_To do:_ Take the data below and copy exactly the lines starting at the one with "The height and width of the screenshot is (835, 1152)." and finishing at the one with "Given: Click the Sold July 19th, 2024 entry", both included.

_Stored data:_
**********

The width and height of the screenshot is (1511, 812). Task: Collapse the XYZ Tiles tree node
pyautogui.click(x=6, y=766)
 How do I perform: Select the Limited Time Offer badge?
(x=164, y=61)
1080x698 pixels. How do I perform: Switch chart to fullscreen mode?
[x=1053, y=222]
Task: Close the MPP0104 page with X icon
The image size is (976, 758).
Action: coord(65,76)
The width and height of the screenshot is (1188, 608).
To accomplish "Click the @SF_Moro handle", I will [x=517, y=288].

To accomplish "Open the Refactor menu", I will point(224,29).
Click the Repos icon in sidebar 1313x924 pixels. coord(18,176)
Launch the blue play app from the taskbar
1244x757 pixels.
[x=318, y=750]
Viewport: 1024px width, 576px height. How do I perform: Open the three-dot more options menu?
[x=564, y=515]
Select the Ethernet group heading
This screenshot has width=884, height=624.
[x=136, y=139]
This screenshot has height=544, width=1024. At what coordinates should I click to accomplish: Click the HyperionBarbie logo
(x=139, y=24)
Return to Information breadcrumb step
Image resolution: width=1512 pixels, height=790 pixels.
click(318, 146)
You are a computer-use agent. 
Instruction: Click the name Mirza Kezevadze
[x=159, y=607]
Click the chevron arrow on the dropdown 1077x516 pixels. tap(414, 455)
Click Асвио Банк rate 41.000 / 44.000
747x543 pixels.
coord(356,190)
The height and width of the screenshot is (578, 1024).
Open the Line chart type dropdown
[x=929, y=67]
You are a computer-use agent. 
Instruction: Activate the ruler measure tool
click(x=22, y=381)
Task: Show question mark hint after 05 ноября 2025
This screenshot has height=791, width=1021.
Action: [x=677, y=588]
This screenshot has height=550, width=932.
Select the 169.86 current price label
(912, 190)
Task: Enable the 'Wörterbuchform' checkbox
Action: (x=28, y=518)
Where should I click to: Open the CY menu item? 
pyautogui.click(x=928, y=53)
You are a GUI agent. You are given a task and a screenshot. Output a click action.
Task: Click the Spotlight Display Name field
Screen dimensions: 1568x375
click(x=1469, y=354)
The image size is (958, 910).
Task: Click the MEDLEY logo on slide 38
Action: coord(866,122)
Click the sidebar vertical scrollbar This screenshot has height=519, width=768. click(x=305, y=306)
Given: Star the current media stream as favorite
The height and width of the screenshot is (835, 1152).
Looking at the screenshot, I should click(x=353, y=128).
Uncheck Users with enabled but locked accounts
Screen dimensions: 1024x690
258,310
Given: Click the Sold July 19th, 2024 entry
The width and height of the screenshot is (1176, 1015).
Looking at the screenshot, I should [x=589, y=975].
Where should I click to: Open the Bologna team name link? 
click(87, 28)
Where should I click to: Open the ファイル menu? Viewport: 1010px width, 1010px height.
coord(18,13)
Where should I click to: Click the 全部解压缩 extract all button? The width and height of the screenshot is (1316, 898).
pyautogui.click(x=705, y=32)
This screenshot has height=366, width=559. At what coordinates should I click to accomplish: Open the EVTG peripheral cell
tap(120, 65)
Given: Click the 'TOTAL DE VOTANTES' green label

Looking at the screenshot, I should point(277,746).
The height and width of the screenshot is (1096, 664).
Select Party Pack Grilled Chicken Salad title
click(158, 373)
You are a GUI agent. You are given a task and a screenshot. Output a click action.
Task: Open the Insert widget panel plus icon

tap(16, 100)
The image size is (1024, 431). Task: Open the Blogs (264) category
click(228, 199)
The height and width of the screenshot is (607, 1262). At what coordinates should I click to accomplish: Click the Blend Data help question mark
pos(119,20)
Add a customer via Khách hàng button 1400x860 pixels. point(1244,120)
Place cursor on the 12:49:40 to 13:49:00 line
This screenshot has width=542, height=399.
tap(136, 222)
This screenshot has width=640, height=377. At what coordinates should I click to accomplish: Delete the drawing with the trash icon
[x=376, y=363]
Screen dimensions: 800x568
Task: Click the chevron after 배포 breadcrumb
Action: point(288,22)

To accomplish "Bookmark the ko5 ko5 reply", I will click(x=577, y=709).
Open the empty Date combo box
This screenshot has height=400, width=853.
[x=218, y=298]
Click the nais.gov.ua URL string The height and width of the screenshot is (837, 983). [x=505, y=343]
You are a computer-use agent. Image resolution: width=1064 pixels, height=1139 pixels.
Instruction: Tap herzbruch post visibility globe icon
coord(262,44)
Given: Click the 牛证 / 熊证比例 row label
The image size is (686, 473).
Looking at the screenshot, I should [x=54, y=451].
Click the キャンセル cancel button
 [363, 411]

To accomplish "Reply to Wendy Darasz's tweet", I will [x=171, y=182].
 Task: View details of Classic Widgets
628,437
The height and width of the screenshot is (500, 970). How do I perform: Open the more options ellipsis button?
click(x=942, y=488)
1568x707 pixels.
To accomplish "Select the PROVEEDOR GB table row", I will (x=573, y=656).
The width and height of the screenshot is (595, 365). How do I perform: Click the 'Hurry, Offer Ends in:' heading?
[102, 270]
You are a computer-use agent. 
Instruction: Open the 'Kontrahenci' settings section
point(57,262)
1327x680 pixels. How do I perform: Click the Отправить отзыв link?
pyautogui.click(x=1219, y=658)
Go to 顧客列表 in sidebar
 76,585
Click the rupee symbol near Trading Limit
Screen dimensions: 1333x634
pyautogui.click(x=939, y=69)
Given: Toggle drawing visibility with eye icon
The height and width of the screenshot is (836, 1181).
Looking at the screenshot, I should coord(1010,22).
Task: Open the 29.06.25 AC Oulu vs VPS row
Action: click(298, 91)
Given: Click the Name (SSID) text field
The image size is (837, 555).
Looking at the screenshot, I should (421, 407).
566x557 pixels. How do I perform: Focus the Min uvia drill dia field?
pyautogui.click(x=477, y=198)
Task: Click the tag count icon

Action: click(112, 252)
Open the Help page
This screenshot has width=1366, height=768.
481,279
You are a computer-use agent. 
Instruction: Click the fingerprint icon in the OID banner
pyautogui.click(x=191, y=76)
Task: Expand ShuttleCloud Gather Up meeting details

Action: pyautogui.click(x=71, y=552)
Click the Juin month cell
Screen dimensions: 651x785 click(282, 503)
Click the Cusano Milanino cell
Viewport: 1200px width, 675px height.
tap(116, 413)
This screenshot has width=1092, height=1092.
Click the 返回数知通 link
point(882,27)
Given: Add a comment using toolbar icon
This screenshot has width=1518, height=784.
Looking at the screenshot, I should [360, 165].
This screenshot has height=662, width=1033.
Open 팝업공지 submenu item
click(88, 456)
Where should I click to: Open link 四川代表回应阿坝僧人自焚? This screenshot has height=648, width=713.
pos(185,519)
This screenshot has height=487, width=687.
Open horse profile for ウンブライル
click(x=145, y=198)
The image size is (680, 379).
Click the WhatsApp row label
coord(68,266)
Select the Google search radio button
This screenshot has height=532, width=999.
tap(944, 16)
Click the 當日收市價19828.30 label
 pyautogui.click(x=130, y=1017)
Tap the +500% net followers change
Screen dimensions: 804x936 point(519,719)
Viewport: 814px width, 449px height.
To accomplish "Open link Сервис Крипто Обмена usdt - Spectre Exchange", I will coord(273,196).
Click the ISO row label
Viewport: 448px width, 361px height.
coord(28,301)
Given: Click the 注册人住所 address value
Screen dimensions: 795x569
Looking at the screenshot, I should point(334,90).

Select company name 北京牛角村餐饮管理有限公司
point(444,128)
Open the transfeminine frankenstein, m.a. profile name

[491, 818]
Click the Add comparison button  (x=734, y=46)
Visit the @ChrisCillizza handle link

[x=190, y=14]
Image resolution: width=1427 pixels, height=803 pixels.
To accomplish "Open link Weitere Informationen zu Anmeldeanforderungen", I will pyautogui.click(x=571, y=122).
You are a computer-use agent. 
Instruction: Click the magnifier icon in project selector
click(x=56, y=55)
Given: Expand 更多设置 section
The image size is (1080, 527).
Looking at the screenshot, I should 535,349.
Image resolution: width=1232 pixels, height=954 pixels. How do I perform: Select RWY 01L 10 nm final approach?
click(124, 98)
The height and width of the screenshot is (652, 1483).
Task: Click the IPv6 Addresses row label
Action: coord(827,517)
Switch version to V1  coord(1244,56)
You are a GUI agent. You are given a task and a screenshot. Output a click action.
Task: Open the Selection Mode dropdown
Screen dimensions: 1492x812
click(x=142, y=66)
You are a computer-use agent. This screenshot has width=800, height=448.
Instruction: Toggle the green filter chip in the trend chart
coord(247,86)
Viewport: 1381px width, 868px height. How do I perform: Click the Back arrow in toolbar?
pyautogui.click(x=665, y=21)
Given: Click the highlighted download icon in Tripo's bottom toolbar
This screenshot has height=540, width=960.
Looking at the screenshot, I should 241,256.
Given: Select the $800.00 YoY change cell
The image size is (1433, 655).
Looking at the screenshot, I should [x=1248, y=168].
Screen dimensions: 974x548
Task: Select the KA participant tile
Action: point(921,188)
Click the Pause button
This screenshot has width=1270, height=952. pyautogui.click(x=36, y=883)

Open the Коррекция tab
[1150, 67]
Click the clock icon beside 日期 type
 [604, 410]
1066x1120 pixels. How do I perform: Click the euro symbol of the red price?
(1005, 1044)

**********

_Exercise solution:_
The height and width of the screenshot is (835, 1152).
Looking at the screenshot, I should click(x=353, y=128).
Uncheck Users with enabled but locked accounts
Screen dimensions: 1024x690
258,310
Given: Click the Sold July 19th, 2024 entry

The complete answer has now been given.